=== WHAT TO PRODUCE ===
Among the entries that follow, the required portion opens with the line containing "Task: Click the" and closes with the line containing "The image size is (885, 691).". Give that portion again exactly, and nothing else.

=== INPUT RECORDS ===
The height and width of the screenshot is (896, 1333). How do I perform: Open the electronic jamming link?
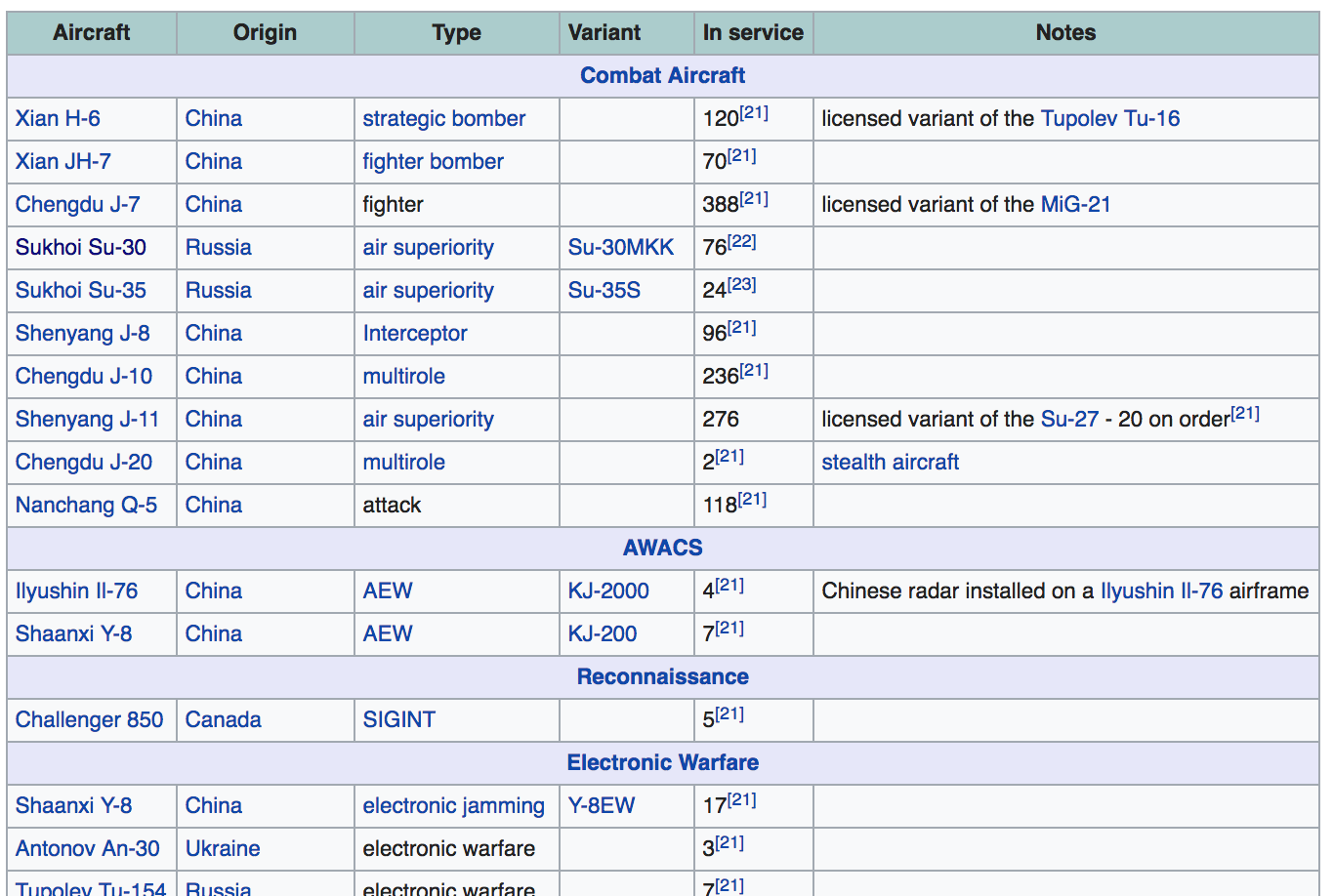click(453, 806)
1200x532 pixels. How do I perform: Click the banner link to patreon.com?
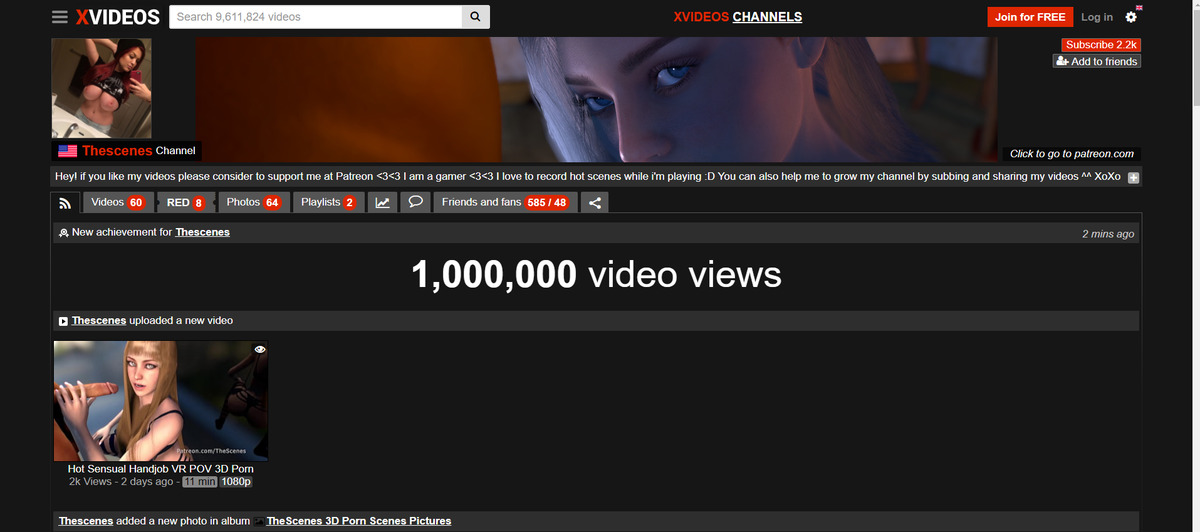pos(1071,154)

--

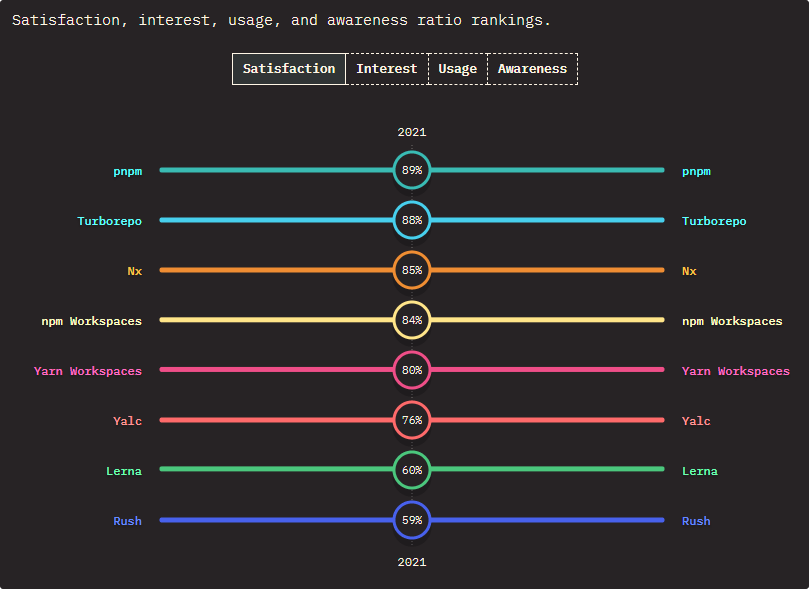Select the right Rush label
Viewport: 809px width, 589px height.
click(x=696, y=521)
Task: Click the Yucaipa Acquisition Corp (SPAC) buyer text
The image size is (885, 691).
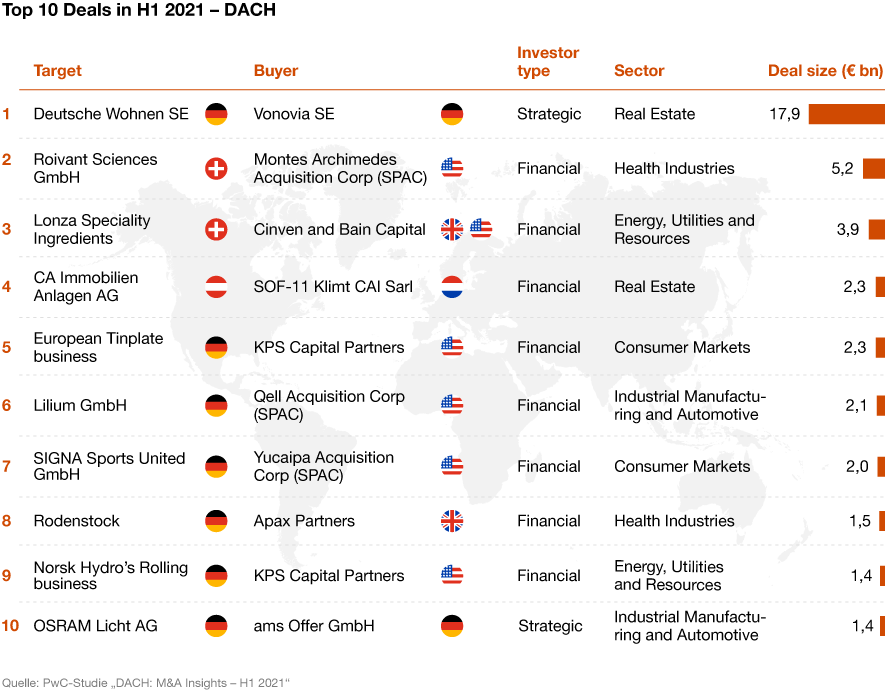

...

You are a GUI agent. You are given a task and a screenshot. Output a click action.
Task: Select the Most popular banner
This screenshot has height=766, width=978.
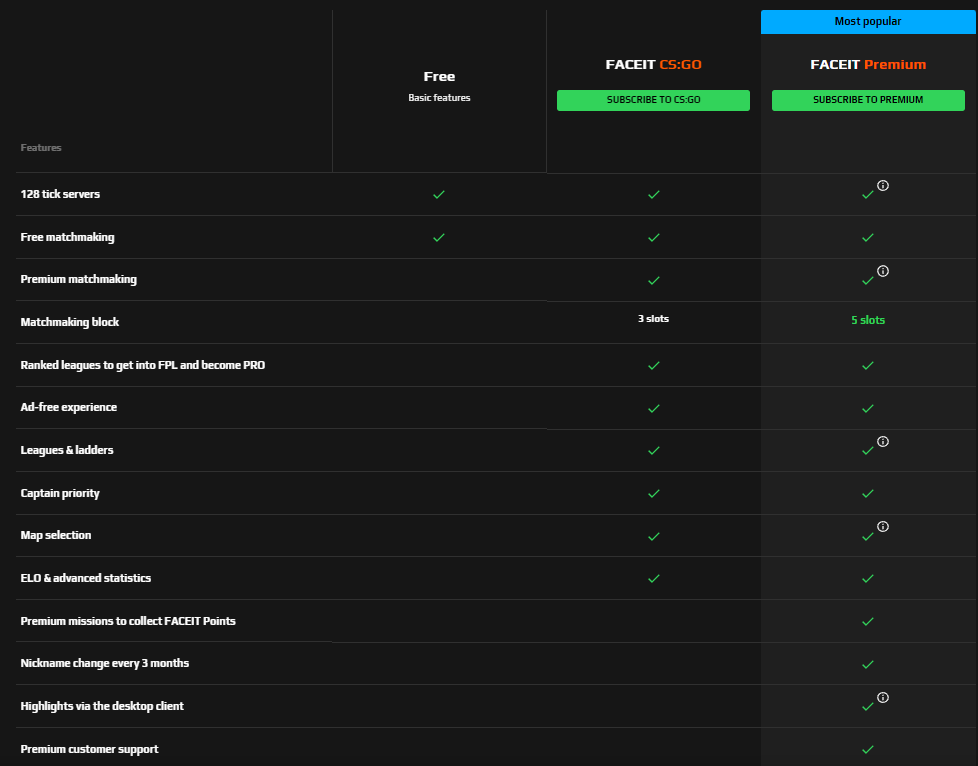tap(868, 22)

=== THE COMPLETED TASK ===
Task: Click the Yucaipa Acquisition Corp (SPAC) buyer text
The image size is (885, 691).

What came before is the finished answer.